Task goal. Reproduce verbatim the lines of the listing below, beginning with the line that contains "The image size is (480, 854)." and continuing through the line that contains "Open the Elements", both included.

Available records.
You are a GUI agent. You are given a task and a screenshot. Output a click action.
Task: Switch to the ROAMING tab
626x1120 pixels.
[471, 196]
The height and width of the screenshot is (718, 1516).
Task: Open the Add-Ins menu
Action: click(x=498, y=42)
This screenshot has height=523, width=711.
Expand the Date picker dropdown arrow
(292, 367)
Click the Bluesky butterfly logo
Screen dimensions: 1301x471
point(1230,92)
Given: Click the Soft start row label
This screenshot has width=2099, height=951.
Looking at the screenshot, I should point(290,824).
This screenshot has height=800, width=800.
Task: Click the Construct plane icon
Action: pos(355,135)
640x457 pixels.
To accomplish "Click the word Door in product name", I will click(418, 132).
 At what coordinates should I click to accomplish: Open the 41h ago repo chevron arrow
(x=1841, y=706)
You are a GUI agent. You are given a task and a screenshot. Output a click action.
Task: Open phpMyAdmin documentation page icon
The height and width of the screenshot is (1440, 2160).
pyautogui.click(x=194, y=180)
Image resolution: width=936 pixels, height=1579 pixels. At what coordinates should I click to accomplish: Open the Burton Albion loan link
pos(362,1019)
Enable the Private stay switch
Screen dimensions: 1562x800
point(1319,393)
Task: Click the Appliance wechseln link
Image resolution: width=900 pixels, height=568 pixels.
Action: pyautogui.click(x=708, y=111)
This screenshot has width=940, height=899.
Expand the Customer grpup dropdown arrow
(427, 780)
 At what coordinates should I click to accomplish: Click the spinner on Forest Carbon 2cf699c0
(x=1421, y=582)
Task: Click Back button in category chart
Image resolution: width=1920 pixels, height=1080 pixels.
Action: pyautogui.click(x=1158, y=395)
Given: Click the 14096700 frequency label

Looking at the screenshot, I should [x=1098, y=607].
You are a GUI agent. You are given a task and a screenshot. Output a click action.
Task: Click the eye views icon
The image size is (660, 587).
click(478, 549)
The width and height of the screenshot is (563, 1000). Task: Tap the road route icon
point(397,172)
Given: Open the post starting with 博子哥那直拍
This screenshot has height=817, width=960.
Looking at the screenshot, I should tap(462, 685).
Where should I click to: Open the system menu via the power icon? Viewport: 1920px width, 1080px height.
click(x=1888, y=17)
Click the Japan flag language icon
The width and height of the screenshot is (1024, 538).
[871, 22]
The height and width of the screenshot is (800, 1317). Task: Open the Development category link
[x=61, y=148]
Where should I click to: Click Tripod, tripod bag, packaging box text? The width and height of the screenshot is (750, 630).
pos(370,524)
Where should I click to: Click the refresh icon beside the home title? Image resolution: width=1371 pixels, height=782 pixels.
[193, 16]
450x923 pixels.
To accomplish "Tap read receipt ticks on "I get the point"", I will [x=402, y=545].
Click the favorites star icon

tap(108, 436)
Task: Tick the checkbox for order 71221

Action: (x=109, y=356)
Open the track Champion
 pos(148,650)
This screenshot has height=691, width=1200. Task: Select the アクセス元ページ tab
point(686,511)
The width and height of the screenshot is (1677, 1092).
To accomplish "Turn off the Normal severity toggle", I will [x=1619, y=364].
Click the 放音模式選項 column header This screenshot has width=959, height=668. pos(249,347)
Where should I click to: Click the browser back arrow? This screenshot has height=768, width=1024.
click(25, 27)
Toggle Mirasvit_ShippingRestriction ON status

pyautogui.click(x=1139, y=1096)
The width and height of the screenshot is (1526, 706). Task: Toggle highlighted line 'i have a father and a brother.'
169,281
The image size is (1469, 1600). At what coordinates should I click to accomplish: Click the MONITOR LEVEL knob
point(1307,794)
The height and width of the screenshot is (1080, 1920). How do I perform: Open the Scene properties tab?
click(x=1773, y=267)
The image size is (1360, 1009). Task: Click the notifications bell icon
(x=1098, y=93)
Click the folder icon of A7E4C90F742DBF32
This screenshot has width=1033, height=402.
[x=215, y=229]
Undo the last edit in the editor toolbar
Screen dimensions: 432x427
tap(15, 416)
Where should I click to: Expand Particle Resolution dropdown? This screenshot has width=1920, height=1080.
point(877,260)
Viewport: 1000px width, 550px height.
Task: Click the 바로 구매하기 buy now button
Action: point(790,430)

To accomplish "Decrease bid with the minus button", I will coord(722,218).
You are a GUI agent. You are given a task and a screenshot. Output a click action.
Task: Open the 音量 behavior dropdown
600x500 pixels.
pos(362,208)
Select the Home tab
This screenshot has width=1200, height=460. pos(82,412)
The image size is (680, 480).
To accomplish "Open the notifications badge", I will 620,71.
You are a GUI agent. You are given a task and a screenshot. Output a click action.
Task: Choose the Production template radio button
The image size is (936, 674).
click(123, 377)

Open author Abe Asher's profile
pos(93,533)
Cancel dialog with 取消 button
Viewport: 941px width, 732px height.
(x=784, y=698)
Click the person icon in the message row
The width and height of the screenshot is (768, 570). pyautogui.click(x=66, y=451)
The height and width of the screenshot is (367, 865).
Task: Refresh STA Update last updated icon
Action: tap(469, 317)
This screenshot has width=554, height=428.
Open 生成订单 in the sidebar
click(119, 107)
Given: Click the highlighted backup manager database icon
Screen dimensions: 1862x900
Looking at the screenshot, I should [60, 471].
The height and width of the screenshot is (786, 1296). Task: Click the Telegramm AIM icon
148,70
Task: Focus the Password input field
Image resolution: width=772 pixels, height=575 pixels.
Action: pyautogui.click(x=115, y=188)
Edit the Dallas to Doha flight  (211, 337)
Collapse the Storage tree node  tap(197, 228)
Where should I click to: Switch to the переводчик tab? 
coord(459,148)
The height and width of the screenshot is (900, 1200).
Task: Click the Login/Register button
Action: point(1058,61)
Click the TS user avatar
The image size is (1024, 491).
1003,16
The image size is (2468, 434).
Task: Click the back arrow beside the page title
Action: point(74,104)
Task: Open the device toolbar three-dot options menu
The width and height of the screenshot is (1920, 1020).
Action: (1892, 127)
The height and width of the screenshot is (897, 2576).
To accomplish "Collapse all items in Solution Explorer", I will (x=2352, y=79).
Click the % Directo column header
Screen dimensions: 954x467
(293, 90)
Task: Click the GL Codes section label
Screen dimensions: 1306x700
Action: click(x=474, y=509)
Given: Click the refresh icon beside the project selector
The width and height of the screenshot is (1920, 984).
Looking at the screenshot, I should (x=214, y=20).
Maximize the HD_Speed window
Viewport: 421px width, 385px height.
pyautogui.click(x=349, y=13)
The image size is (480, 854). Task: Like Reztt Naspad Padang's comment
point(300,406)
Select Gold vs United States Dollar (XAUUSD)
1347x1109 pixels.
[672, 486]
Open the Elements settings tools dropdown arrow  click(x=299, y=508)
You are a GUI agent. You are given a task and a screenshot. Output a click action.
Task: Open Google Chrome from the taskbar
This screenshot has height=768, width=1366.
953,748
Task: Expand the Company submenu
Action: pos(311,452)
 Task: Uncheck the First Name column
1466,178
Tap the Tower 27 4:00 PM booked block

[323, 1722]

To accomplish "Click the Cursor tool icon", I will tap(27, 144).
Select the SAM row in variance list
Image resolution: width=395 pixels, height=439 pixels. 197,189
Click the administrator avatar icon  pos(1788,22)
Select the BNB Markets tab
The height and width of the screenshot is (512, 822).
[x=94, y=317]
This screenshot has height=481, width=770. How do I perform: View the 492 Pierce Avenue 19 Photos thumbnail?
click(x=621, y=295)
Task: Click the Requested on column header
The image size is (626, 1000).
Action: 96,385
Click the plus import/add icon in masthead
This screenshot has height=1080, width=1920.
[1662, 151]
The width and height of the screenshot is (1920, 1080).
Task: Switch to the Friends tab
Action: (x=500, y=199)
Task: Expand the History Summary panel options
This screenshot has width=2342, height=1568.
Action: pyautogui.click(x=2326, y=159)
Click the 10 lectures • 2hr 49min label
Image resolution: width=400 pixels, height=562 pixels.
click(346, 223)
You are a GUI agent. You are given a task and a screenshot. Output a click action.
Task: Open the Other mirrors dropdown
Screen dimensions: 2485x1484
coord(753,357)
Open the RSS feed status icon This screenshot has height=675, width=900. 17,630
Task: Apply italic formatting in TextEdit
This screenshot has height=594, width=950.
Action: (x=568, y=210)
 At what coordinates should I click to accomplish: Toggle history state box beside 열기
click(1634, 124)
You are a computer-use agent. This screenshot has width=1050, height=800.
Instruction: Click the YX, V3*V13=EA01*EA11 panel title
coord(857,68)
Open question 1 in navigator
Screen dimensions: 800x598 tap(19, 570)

Answer below.
The image size is (480, 854). Task: Like Reztt Naspad Padang's comment
point(300,406)
Select Gold vs United States Dollar (XAUUSD)
1347x1109 pixels.
[672, 486]
Open the Elements settings tools dropdown arrow  click(x=299, y=508)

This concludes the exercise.